Academics made a last gasp effort to snatch him away from football. Interestingly, his dad was pressuring him to at least go to varsity before turning pro. The old man was even quick to pay the registration fees to enrol in a sports management course at the Cape Peninsula University of Technology (CPUT).

“The scenery [at CPUT] was just not where I wanted to be,” Xoki says jokingly. Exactly a fortnight after the initial trial, the Durban outfit invited him for a friendly, after which a decision to sign him was made.

The agreement was that he would join the team ahead of the 2014/15 season. That arrangement would give him time to push his studies a little. Alas, two months after penning the pre-contract, his new club asked him to come earlier than planned.

It meant he had to drop out of school after just a handful of lectures. Dad was seething, yet the boy’s mind was made up. After all, he had worked so hard – through all the rejection—to get to that point.

“My dad was like: ‘what about school?’. He didn’t understand how that would work,” says Xoki. He just had to stand his ground and make this football thing work. Steve Bezuidenhout, who later took over from Kruner, says it was challenging keeping a then 19-year-old Xoki on the reserve side. He had a presence on the field, repeatedly says Bezuidenhout.

“For me, the one thing that struck me immediately was his leadership.
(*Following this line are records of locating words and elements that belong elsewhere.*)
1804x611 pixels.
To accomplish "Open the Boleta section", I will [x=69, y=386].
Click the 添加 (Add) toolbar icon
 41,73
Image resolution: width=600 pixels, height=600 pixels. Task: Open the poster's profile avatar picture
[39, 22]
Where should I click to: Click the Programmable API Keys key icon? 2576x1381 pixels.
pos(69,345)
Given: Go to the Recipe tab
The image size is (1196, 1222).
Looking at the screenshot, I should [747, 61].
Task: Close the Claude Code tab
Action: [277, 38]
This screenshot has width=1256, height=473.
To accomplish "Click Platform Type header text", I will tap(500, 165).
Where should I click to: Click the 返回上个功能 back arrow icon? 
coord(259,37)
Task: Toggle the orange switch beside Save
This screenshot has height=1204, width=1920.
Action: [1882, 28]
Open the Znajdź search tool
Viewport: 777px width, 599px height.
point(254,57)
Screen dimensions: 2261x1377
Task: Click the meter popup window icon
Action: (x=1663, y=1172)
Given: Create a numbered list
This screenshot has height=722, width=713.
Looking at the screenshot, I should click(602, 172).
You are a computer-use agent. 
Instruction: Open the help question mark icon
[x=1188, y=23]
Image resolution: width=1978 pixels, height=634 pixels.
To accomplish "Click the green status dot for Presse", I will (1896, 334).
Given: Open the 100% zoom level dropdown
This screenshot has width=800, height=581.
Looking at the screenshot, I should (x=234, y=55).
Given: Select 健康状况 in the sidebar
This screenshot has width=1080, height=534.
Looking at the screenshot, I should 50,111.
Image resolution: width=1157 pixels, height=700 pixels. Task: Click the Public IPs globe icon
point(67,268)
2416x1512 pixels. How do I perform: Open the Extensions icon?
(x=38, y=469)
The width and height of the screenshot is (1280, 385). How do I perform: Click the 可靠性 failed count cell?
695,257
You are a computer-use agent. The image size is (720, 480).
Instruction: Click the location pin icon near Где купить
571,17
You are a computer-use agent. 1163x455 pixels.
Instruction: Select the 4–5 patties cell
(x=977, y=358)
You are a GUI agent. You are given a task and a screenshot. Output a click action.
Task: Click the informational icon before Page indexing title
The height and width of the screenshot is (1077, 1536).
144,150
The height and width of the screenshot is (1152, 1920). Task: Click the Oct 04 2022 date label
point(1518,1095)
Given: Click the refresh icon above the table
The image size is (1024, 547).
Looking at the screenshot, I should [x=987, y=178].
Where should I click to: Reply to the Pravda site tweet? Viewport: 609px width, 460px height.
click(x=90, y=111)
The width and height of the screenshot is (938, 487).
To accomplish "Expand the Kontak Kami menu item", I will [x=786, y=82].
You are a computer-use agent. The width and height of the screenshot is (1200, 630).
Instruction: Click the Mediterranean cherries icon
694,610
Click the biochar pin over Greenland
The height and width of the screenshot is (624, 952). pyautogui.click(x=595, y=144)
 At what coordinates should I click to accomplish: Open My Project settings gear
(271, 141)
He had a presence on the field. That was probably the most significant thing. He looked like the only player on the field. He had a real presence. As a defender, he was brave; you look and think he would be important,” Bezuidenhout tells FARPost.

The 1.85m tall defender made his Absa Premiership debut for Usuthu during the club’s 5-2 victory over SuperSport United in Pretoria. He made ten more league appearances for AmaZulu and netted once against Maritzburg United in the season’s final game.

Despite Usuthu’s unfortunate demotion from the PSL at the end of his maiden season, it was so clear that he was destined to become a key player for the club.

The promising centre-back managed to establish himself in the club’s starting line-up during the 2015/16 season, making 18 starts in the National First Division (NFD). He was deservedly handed the captain’s armband, aged 21, ahead of the 2016/17 NFD season after building a commanding reputation on the team.

Under his captaincy, Usuthu mounted a severe challenge for promotion to the PSL—making 25 league appearances and notching five goals. Unluckily, they narrowly missed out on promotion on the last day of the season but bounced back to the topflight after purchasing Thanda Royal Zulu’s PSL status.

Since then, the 27-year-old’s performances in the heart of Usuthu’s rear-guard have been pivotal. He was a vital cog in their fairy-tale run this season under the tutelage of Bafana Bafana record goalscorer McCarthy. 

But in the book of his dreams, the newly-signed Buccaneer wants to lift silverware and don the Bafana Bafana jersey. He has come a long way for him not to realise that dream. Not even the 17-0 humiliation could stand in the course of his professional career.